Why is it that preferential treatment is shown exclusively to whites and lighter skinned blacks in Jamaica? It should come as no surprise that most Jamaicans are ashamed of being black and wish to extinguish all traces of blackness from their consciousness. Much of the time, Jamaicans do this by contracting marriages amongst mulattoes and European whites in a vain attempt to deliberately whiten themselves by whitening their socio-economic status and the skin colour of whatever future descendents they may have. From a psychoanalytic point of view, many Jamaicans, through an act of passive-aggressive displacement, take their violent hatred of black history and culture out on other defenceless and vulnerable blacks by, for example, brutalizing and violating the human rights of Haitian and Dominican asylum seekers (by unjustly forcing them into what appear to be internment centres that resemble “concentration camps”), as well as practicing racial discrimination against other visitors of African descent.

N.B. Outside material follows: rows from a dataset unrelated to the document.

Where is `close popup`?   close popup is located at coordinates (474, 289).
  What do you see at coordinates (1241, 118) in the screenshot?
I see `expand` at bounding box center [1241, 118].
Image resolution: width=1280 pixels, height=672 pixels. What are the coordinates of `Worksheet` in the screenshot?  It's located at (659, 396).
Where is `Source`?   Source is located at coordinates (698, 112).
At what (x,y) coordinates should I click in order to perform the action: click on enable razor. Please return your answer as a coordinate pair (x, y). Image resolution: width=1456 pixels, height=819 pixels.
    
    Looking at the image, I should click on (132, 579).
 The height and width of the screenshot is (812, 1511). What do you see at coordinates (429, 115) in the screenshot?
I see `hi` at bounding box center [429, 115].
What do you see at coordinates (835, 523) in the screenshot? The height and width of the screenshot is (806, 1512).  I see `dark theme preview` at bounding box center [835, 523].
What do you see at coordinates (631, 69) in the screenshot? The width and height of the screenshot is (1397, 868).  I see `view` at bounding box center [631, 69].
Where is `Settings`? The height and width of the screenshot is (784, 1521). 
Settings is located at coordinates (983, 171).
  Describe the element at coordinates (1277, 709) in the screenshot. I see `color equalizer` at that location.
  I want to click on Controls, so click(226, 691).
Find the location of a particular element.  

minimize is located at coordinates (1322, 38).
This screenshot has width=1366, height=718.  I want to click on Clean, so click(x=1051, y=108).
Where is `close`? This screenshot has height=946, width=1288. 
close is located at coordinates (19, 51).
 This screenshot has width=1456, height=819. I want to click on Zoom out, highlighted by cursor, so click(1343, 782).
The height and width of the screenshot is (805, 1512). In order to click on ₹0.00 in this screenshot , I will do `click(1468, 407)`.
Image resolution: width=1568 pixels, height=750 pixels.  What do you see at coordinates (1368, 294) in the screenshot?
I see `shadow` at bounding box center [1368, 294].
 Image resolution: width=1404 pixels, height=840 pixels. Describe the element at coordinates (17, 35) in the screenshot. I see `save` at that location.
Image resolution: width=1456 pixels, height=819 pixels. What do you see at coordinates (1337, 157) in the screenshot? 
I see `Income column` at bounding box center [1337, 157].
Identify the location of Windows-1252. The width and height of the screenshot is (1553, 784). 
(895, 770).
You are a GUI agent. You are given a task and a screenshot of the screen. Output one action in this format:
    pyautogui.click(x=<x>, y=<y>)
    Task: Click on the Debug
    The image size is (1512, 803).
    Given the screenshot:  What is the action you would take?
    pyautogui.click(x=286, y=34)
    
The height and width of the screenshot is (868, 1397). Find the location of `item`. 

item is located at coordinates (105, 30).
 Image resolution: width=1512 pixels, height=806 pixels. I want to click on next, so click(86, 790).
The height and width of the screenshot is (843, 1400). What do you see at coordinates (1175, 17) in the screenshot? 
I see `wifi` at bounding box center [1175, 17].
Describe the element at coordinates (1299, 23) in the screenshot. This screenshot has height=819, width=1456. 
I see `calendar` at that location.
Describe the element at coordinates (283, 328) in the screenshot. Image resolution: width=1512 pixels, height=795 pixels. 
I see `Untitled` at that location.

To conclude, I sincerely believe that Jamaica is frequently singled out as a lone Island of Hatred, amidst a sea of love and tolerance, because not all of Caribbean culture can be characterized as possessing the same kind of institutionalized anti-black hatred that is so typical of Jamaican society. In the Francophone West Indies, there was an ideological movement known as Negritude that had far reaching socio-political ramifications for black people on a global level, being the inspiration behind the achievement of independence in many West African nations. Many French West Indian authors, such as Aime Cesaire and Frantz Fanon are still internationally read and treasured for their wisdom by blacks in Africa, Europe, and the Americas. However, Jamaica is unusual in this regard; it has never produced a sustained ideological movement of black consciousness on its own soil, neither has it ever produced any great writers that have been able to probe the depths of the black experience throughout the Americas and Africa (with the lone exceptions of Rastafarianism, a fringe cult, and Marcus Garvey in the 1920s, whose movement was short lived and confined in both reach and influence to the United States). On the basis of the afore-mentioned evidence, I have been led to the conclusion that this is because of the enormous hatred that Jamaicans harbour towards black culture and African people.